SmartThings is easily the most powerful mainstream smart home system you can choose, short of setting up your own Home Assistant server — and it’s a lot easier to use. It works with IFTTT-style automation and allows for conditions and multiple actions. This means you can create more intricate and specific automations than those offered by Apple Home and Amazon’s Alexa platform. And it blows Google Home’s paltry options out of the water.
For example, I set an automation to turn on a smart plug connected to a fan in the chicken coop when it’s over 80 degrees Fahrenheit and sunny — but only if I’m at home and the chicken coop door is closed. SmartThings is able to tie automations to a specific time period, presence, device state, weather, and mode.
The mode feature is particularly helpful for me. You can choose from Home, Away, or Night and tailor automations around them. My husband works 24-hour shifts, so if I add the “Only if location is in Home mode” condition to my automations, I can activate the Night mode while he’s sleeping during the day to make sure nothing accidentally runs and wakes him up.
SmartThings Station as a smart home button
The button on the Station can be a remote control for any scenes or automation you create. For example, I set the Night mode scene to turn on with a single press. This way, when my husband comes home and needs to sleep, he can just press it once and know that he won’t get disturbed. I haven’t found a solution to that problem as simple as this on the other platforms I’ve tested.

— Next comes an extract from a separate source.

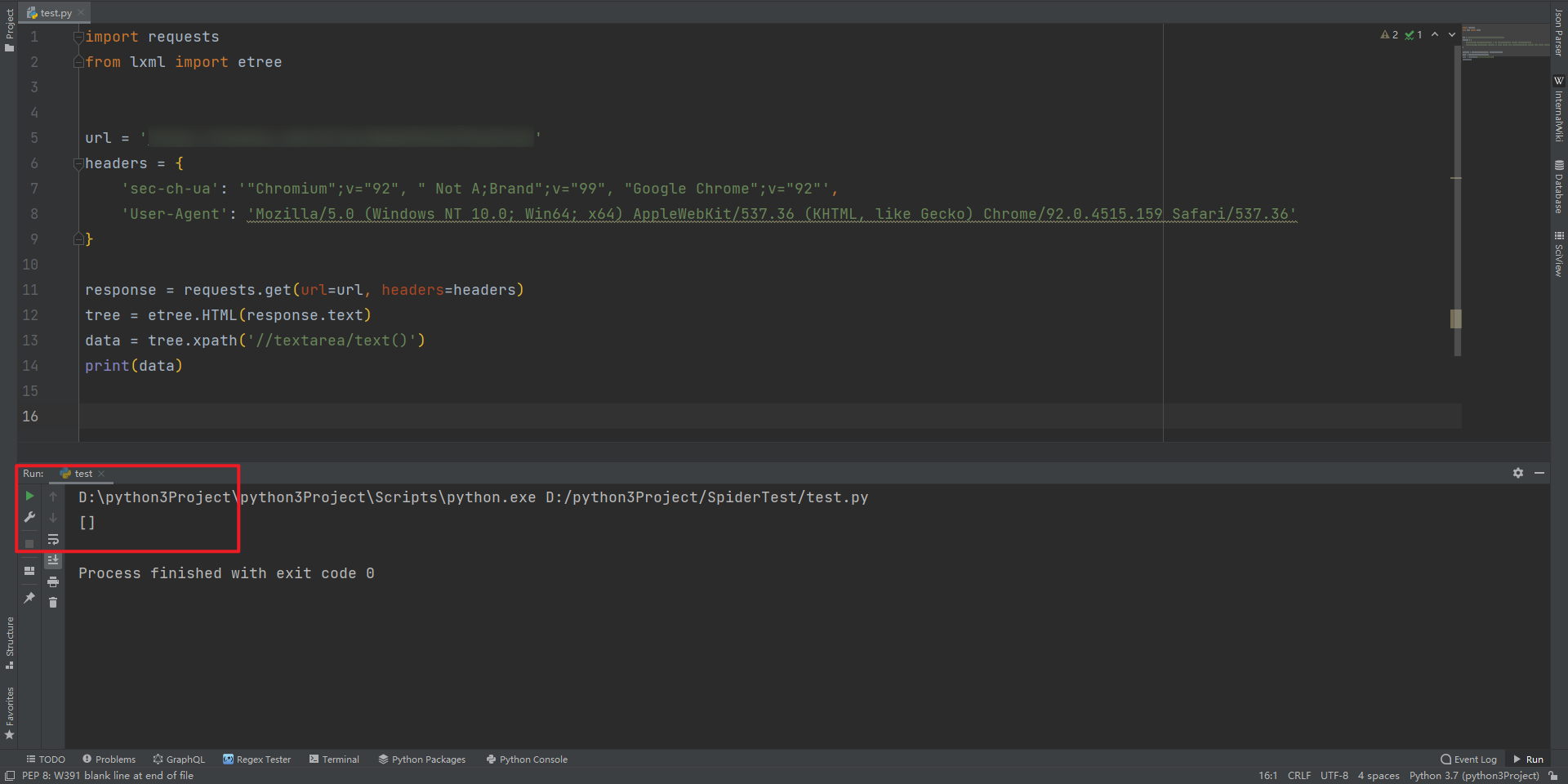
Task: Hide the Run tool window
Action: pos(1539,473)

The button can be configured to run up to three scenes or automations or just control a single device. In addition to single press, there’s also the option to double press or long press. When you first set up the Station, it prompts you to set the double press action to ring your Samsung phone (it only works with Samsung phones), so you can find it if it’s in your house. Interestingly, if you turn this on, you can still use the double press to trigger a smart home device. I set it to turn on a light in the hallway, and it did both simultaneously.